Through Presidential Fellows and the UVA Library Data Services Group, Whitehead was connected to Bjoring. 

“When Chris emailed me about this project, I was like ‘wow that sounds like a really fascinating project and a type of data I haven’t had the chance to work with before,’” Bjoring said. 

Records and Data Science Bring Together a Fuller Picture of the Native Population

Until the two were connected, Whitehead had been studying the parish records by hand, which was taking an extremely long time. 

“It's hard to make sense of the records without the help of someone like Margot, who can help to go through these records in a systematic way,” Whitehead said. “She can suggest who is probably  the same person showing up at these parishes multiple times  rather than once, and then  mapping the kinship connections between people identified within those records. This partnership with Margot really opens up the possibilities of who we can study and what we can learn about native peoples during the earliest years of colonization.”

Through Whitehead’s historical understanding of the area and time period and Bjoring’s data science skills, they are rebuilding a population that could have been forgotten in history. 

“Data science allows us to do what historians dream of doing, which is identifying and rebuilding, as much as we can through these records,” Whitehead said. 

He went on to explain how unique it is to have access to these parish records, which provide much more information than many other areas that were colonized. 

“It really removes us from this limitation of imperial or colonial officials recording just a handful of native names,” Whitehead explained. “Through traditional documentary sources, we get disproportionately a view of native peoples being young and male and warlike because that's who colonial officials were mostly interested in, but right now we have all these names of native women native children, elders, people that otherwise would have escaped the notice of colonial officials.”

For Bjoring, the experience of working in historical documents has been new and exciting. 

“It's been really fun because I get to learn about this whole area.

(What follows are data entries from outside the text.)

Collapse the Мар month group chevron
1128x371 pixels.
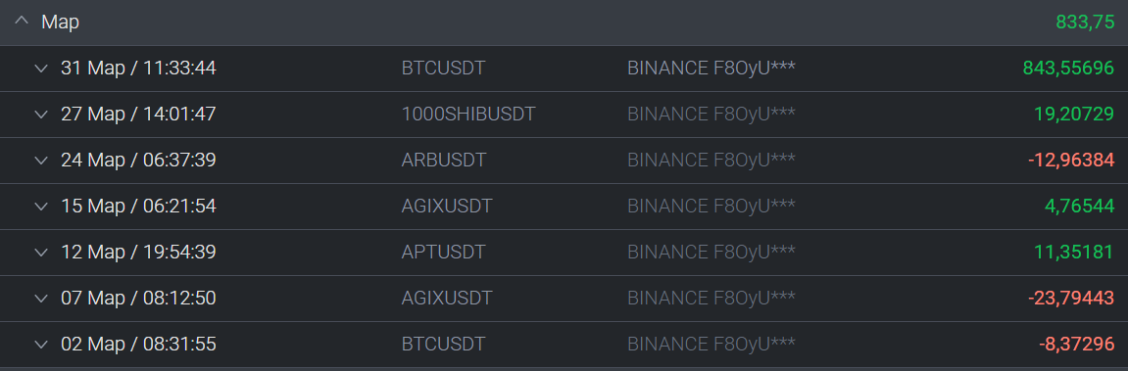(x=22, y=22)
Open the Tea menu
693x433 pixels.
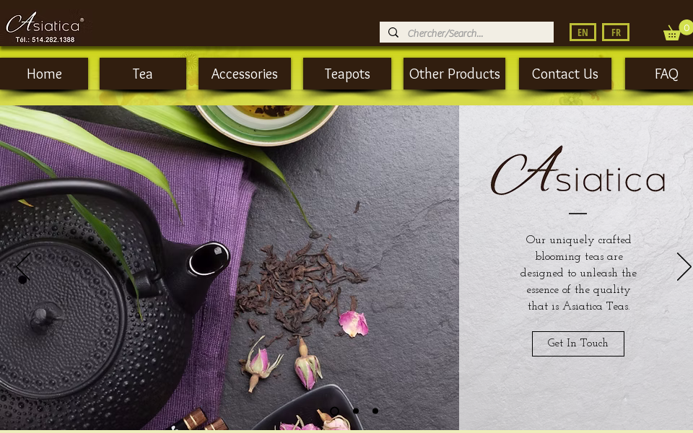143,74
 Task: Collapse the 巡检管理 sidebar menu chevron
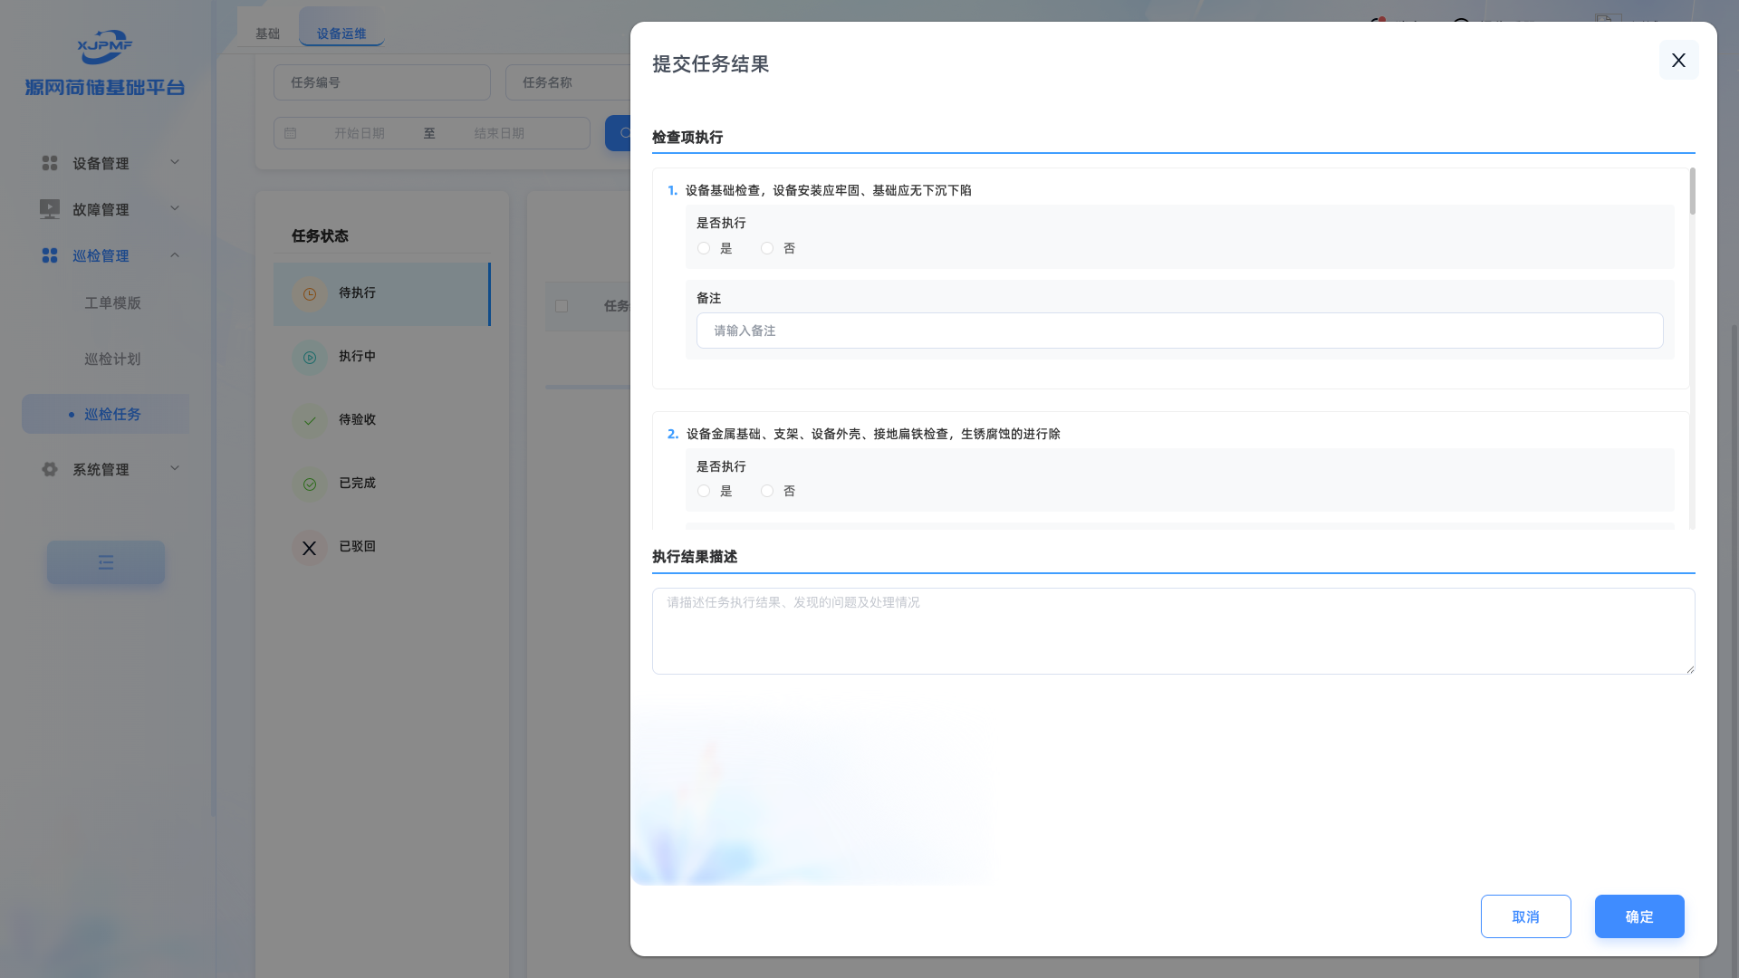[175, 255]
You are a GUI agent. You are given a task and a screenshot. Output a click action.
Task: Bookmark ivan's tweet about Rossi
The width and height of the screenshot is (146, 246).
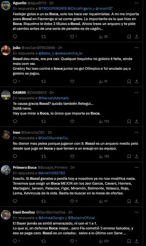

I'm definitely not a historian, but it's fascinating to see the kind of work they do and also to get to work with some really different data. Most of my data is very numerical, so to work with more text-based data, relationships, that sort of thing has been really interesting.”

Asking More Questions

Bjoring explained that up until now, she has been cleaning the parish record data. The two Presidential Fellows have been working to identify names that appear multiple times  and piece together connections. 

The next step, however, is asking more questions.

“Where we can actually go with this data is learning something about these communities and how they adapted to the colonization of their communities,” Bjoring said. 

Whitehead went on to explain more information he hopes to gather through this data. 

This information could then give Whitehead and Bjoring an understanding of how power operated within these communities that otherwise would only have European observers and likely scarce records. Whitehead noted, “Because we have records from these places for multiple generations, we can examine some key metrics, like who were the people that had the most number of connections, did subcommunities emerge within populations, and if so, who were the people linking together these communities? and who were the people that connected these communities.”

These Presidential Fellows are looking forward to uncovering more information and seeing increased results from their work. 

“It'll be interesting to trace communities through  four or more  generations,” Whitehead said. “For instance, in some of the communities we’ve begun examining, the daughters of chiefs were the most socially-connected people, suggesting they wielded considerable influence within their village . This preliminary finding leads to the question -  were chiefs influential because they had daughters who were able to connect subgroups within the community through marriage or through godparenthood?’ So all this information allows us to really start imagining  these communities in new ways, and seeing the importance of people who colonizers never really bothered to understand or document in other records.”